┌─ Data in this exercise
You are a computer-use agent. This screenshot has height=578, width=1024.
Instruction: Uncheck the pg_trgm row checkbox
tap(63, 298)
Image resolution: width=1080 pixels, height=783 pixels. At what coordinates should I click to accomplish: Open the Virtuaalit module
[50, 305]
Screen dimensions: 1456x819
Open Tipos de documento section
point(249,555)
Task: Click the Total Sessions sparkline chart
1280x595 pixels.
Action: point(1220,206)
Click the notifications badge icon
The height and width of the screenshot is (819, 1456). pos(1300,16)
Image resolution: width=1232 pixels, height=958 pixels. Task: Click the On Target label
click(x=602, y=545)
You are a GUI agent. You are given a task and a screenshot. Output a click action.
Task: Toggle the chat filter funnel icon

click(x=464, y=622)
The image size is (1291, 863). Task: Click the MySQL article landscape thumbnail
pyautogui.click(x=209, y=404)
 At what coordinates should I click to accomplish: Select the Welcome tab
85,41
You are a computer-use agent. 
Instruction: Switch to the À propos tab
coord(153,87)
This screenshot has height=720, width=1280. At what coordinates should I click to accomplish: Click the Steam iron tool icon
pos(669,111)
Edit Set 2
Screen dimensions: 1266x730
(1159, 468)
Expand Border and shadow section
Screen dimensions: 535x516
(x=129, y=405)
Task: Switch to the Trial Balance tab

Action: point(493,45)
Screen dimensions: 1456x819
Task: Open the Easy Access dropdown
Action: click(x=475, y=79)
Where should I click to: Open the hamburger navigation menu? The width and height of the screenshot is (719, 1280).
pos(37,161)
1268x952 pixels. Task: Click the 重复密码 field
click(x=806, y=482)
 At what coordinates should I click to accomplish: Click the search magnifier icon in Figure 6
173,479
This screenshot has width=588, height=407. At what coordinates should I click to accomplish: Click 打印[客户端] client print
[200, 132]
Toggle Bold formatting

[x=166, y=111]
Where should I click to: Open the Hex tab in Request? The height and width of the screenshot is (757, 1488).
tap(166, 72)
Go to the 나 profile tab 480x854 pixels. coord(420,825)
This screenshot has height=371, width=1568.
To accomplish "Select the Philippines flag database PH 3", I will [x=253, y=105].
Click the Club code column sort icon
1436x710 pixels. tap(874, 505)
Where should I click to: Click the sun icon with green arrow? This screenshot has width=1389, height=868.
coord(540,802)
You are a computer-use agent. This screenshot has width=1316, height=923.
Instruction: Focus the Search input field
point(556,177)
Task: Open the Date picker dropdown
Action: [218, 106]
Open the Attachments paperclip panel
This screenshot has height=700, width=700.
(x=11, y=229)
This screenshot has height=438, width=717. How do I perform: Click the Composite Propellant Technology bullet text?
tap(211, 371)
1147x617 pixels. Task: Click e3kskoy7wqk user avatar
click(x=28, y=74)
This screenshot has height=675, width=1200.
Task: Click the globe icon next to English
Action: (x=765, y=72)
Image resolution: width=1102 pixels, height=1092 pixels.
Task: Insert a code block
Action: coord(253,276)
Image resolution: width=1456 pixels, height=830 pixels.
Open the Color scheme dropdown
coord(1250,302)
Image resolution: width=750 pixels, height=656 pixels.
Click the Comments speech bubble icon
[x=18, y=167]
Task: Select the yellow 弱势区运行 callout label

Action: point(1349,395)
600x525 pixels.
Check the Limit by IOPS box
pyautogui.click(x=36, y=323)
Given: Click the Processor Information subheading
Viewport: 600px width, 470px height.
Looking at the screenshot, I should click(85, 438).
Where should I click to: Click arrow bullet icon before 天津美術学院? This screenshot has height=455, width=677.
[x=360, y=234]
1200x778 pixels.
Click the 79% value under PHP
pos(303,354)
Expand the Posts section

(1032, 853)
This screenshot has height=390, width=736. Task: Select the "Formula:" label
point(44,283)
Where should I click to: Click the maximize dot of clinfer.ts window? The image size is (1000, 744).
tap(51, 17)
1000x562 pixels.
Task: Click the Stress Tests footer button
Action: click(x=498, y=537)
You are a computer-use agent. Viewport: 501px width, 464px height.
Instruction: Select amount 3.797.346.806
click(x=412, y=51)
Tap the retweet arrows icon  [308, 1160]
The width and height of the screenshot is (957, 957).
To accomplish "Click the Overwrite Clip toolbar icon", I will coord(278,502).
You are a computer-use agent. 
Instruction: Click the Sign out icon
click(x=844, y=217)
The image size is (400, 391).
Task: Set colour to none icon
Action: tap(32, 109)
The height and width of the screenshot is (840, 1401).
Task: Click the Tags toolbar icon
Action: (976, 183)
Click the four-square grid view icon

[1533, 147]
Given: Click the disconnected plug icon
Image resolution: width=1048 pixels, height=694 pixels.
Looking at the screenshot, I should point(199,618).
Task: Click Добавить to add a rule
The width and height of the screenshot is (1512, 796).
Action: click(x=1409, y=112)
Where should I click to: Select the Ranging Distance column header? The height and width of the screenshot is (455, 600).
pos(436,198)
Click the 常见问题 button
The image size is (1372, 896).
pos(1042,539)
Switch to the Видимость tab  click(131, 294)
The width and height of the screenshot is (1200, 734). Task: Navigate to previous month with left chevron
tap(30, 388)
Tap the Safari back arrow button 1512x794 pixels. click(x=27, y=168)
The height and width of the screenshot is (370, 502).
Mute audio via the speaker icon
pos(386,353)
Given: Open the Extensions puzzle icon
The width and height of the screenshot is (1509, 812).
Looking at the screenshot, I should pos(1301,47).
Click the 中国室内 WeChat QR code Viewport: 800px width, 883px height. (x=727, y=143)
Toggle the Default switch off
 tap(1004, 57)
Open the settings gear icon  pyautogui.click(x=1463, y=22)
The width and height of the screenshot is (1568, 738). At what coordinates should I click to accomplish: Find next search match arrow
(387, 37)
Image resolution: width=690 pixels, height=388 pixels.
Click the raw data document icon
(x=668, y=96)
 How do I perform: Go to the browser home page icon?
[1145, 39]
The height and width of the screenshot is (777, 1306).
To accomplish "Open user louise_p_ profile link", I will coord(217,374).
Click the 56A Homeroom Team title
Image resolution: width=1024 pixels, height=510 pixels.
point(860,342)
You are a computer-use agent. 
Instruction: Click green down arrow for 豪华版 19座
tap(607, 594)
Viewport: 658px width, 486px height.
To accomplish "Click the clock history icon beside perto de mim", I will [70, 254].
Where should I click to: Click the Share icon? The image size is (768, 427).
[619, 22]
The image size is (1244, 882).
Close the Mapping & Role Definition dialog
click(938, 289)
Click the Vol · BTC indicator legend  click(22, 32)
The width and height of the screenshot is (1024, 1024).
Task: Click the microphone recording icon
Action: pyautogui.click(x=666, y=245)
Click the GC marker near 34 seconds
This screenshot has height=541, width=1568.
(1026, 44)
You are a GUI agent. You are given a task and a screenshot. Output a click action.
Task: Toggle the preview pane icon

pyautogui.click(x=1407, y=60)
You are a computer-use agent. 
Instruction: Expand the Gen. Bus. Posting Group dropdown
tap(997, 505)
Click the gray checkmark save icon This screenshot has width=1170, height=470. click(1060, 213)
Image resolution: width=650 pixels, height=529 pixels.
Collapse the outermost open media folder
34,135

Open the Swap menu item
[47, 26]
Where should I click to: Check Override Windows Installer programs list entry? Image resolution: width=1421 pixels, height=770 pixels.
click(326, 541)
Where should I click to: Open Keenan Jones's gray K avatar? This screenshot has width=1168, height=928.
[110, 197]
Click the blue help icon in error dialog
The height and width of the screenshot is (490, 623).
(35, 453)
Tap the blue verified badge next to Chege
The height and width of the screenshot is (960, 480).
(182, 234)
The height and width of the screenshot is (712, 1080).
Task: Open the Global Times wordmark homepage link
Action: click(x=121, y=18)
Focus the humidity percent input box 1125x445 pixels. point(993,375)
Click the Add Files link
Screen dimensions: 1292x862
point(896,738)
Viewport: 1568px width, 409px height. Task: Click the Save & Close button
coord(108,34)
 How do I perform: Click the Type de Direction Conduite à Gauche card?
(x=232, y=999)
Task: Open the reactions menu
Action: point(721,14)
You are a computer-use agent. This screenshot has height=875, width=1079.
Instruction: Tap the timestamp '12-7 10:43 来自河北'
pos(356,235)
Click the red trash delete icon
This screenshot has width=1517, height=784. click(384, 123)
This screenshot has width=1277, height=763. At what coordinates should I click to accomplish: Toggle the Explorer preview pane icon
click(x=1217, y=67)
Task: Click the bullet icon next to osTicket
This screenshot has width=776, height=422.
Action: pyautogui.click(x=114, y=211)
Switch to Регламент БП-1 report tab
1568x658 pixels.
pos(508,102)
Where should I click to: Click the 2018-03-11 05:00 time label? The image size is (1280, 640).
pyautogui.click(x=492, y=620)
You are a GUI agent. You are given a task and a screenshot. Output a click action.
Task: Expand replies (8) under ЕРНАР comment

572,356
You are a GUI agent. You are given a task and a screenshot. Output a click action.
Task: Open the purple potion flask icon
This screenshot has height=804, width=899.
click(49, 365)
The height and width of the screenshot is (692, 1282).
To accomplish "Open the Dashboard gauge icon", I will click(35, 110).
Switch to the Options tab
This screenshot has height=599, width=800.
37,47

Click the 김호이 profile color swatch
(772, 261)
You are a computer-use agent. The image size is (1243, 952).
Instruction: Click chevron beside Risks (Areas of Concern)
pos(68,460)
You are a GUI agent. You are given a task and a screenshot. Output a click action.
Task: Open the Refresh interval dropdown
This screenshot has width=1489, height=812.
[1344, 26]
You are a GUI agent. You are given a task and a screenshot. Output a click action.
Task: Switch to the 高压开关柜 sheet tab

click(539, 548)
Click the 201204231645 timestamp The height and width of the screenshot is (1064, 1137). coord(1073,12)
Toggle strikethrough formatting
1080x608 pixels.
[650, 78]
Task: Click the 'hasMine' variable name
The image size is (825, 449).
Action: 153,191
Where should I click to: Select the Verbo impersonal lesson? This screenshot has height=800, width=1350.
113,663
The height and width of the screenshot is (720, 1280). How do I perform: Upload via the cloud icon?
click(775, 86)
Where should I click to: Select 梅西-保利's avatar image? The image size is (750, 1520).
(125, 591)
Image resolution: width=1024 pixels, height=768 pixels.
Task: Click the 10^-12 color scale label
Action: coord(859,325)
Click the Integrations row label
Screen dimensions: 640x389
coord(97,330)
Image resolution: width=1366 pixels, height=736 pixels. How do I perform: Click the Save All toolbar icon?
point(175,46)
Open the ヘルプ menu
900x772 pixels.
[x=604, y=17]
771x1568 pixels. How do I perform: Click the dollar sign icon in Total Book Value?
└─
Output the listing from the line with "Given: Click the Processor" through the line with "Looking at the screenshot, I should click(85, 438)." as a two-column CSV headed instruction and response, one row per instruction paired with its response. Put each value in a single quoted field, with line breaks turned into spaces.

__Solution to this task__.
instruction,response
"Given: Click the Processor Information subheading Viewport: 600px width, 470px height.","Looking at the screenshot, I should click(85, 438)."